Clinically, the effects of flexion of the femoral component have been reported in various aspects. In terms of the longevity of the implant, flexion of the femoral component was one of the risk factors for revision TKA because anterior overhang of the anterior flange of the flexed implant might irritate the quadriceps tendon and cause patellar crepitus30. Another study reported that femoral implants with more than 3° of flexion have higher failure rates compared to neutral (0° to 3° of flexion) and extended femoral components31. As for the clinical outcomes, one study showed that patients with excessive flexion of the femoral component (> 8.5°) had inferior outcomes, although there was a wide safety range, which yielded good satisfaction and function16. Another study using a machine learning model prediction showed that the likelihood of being ‘satisfied or very satisfied’ and a knee ‘always feeling normal’ increased with a change in the tibial slope within 2° from the native slope and femoral component flexion of 0° to 7°4. It has been reported that although there is no consensus in the acceptable range of the sagittal alignment of the femoral component, excessive flexion should be avoided5,6,7,8. Currently, there is no definitive angle to illustrate ‘excessive’ flexion, but when observing the biomechanics of two types of implants, 10° of flexion to the distal femoral anatomical axis seemed to be an ‘excessive’ flexion, as it resulted in abnormal kinematics and excessive joint contact/ligament forces in both implants.

This study had several limitations. First, the simulation consisted of a virtual and variable model with a generally healthy knee joint consisting of interpolated material properties from cadaver studies.
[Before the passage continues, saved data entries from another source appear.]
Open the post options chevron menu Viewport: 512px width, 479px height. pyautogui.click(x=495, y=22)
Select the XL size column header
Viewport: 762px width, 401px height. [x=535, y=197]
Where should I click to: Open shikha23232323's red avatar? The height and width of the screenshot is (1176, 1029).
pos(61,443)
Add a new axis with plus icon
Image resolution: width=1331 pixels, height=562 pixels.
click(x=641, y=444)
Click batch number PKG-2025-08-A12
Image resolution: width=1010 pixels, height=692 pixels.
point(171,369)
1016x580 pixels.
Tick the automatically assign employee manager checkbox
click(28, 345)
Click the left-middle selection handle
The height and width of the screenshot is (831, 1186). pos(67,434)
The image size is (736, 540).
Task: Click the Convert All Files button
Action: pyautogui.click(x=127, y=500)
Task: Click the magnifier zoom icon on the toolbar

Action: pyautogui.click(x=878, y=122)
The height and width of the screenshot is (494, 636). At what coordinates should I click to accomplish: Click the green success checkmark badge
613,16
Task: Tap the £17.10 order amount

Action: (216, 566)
The kinematics and obtained forces have been validated for physiologically relevant motions of TKA, but the values obtained might not be entirely the same as in living patients with end-stage arthritis. Second, no statistical analysis was performed because a standard bone model was used in this study. Single healthy bone model which was validated with the real knee motion in fluoroscopic analysis was used in this study. Due to the ethical reason according to radiographic exposure, multiple bone models are currently unavailable. Changing the experimental conditions in a bone model, which was hard to be performed in the real world, is the strength of the computer simulation study, and numbers of studies have reported using single validated bone model8,25,26,28,32,33,34. However, there are anatomic variations depending on sex, race and individual even in healthy volunteer35. Progression of osteoarthritis possibly has additional anatomical change on femoral bowing, tibia vara, or tibial slope36,37. Preoperative and postoperative lower-leg alignment may affect the biomechanics after TKA38. However, only a neutral alignment bone model was simulated using a mechanical alignment TKA. Thus, further research on multiple bone models including an osteoarthritis knee would be ideal to obtain more representative information mimicking real-life clinical situations. Third, only two fixed-bearing implants, one CS and one PS implant were analysed in this study. It is unclear whether similar results would be obtained in cruciate-retaining or mobile-bearing TKA. Moreover, even within CS and PS TKA, optimal flexion of the femoral component may differ among prosthesis due to the difference in surface geometry. However, at least in the two implants evaluated in this study, excessive flexion of the femoral component was warned, as with poor outcomes in clinical studies4,16. Further studies with various types of implants would be ideal to generalise the effect of excessive flexion of the femoral component.

In conclusions, mild flexion of the 4° femoral component showed stabilised mid-flexion during deep knee bend activity, and the medial joint/ligament force increased as the flexion of the femoral component increased. As suggested by clinical studies, mild flexion of the femoral component is good for the target sagittal alignment of the femoral component, and excessive flexion should be avoided in light of knee biomechanics.